采用超声辅助低共熔溶剂提取松壳中黄酮类化合物，得到最佳提取工艺条件DES含水量40%，提取温度60 ℃、超声功率200 W、提取时间30 min、固液比1∶55。此条件下黄酮得率为（9.838 ± 0.211）%，较醇提法提高69%。

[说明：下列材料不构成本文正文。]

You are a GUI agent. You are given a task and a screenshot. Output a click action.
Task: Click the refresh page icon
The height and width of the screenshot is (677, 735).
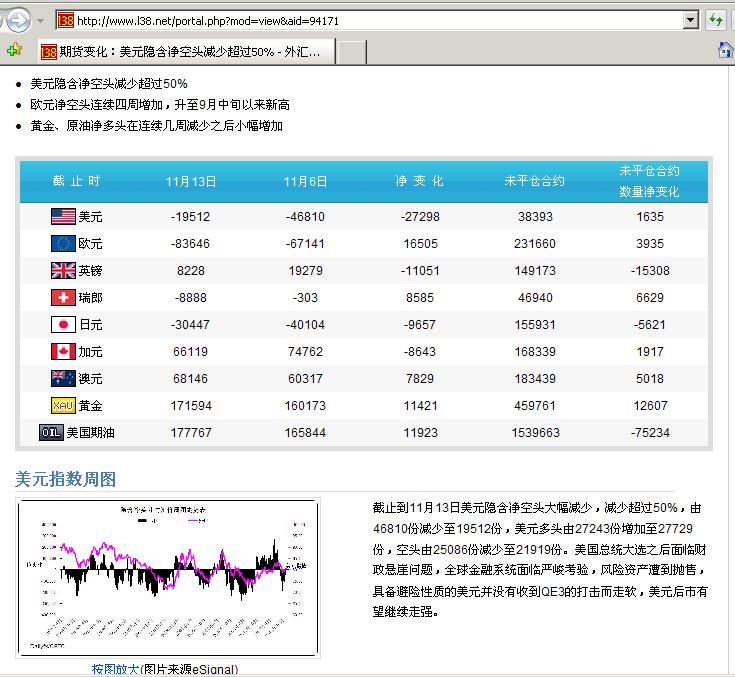[x=716, y=20]
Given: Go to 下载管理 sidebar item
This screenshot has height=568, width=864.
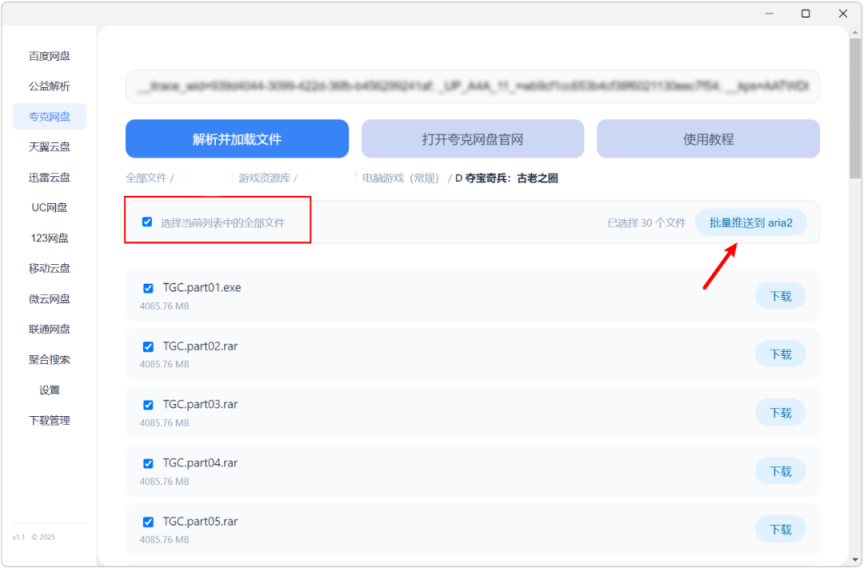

本文研究了低共熔黄酮提取物和乙醇黄酮提取物对DPPH•、ABTS+•及•OH的清除能力，并以V_C作为阳性对照。结果表明，低共熔溶剂黄酮提取物对DPPH•、ABTS+•及•OH的清除率较醇提黄酮分别提高40.98%、52.94%、11.59%。以HepG2细胞建立H₂O₂氧化损伤模型，黄酮质量浓度在0.1 ~ 0.5 mg/mL范围内，对HepG2受损细胞具有保护作用，且低共熔黄酮提取物作用效果优于醇提黄酮，这说明松壳黄酮具有抗氧化活性，可作为天然抗氧化剂应用于食品、药品中。

综上所述，红松松籽壳中黄酮含量丰富，是活性很强的一类天然抗氧化剂，在食品及药品方面具有潜在的应用价值，对红松资源的开发利用具有现实指导意义。